TASK STATEMENT = Count the lines of the records below that contain the string "This". Give only the number.

RAW RECORDS =
○ ○ ○ ○
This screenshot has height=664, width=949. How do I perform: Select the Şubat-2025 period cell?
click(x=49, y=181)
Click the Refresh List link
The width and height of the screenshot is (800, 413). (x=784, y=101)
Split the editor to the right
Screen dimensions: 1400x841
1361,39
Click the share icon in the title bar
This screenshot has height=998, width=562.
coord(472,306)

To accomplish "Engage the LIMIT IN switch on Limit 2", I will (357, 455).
○ ○ ○ ○
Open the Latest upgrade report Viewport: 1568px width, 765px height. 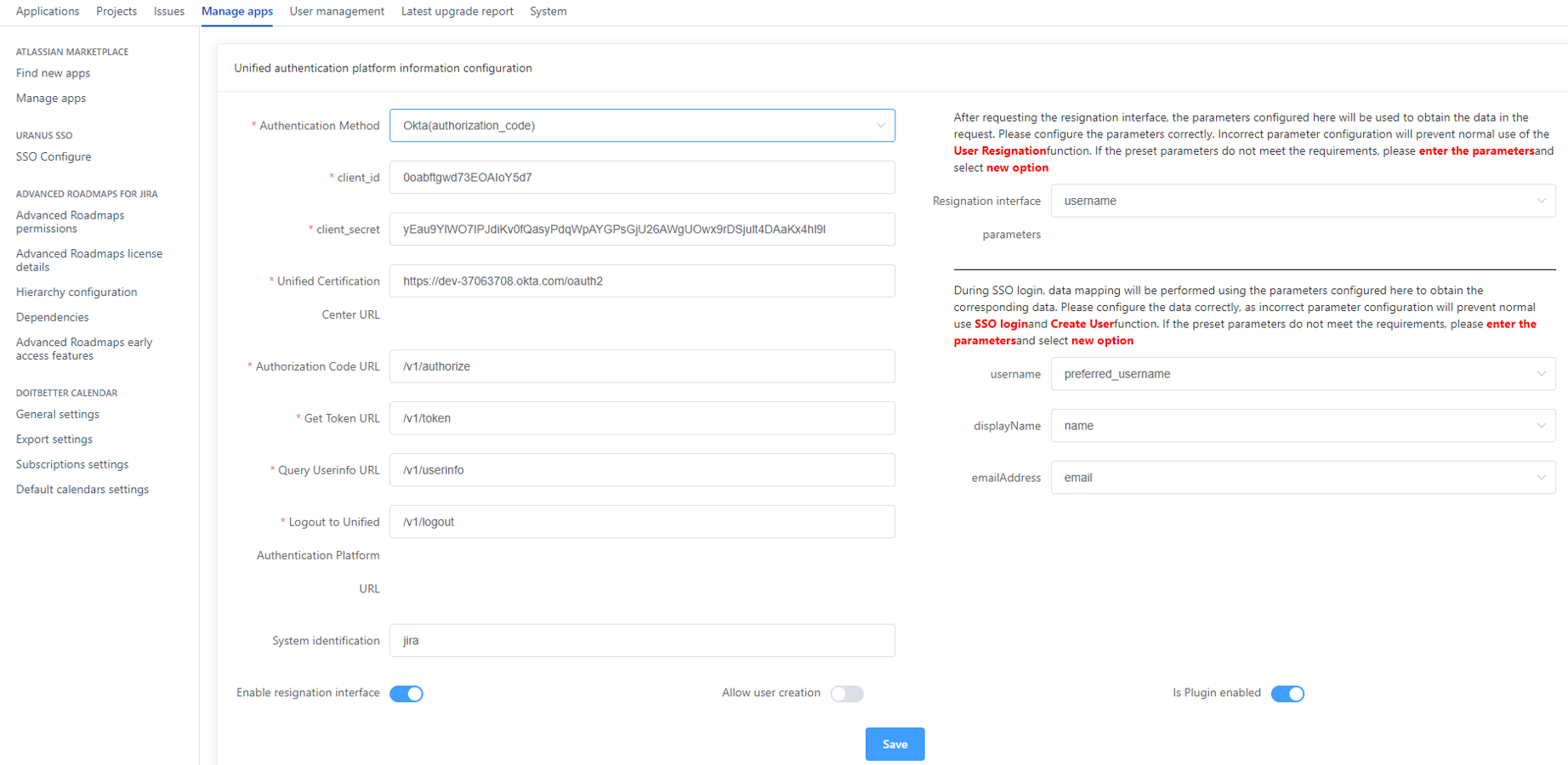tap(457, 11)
○ ○ ○ ○
SOLUTION = 2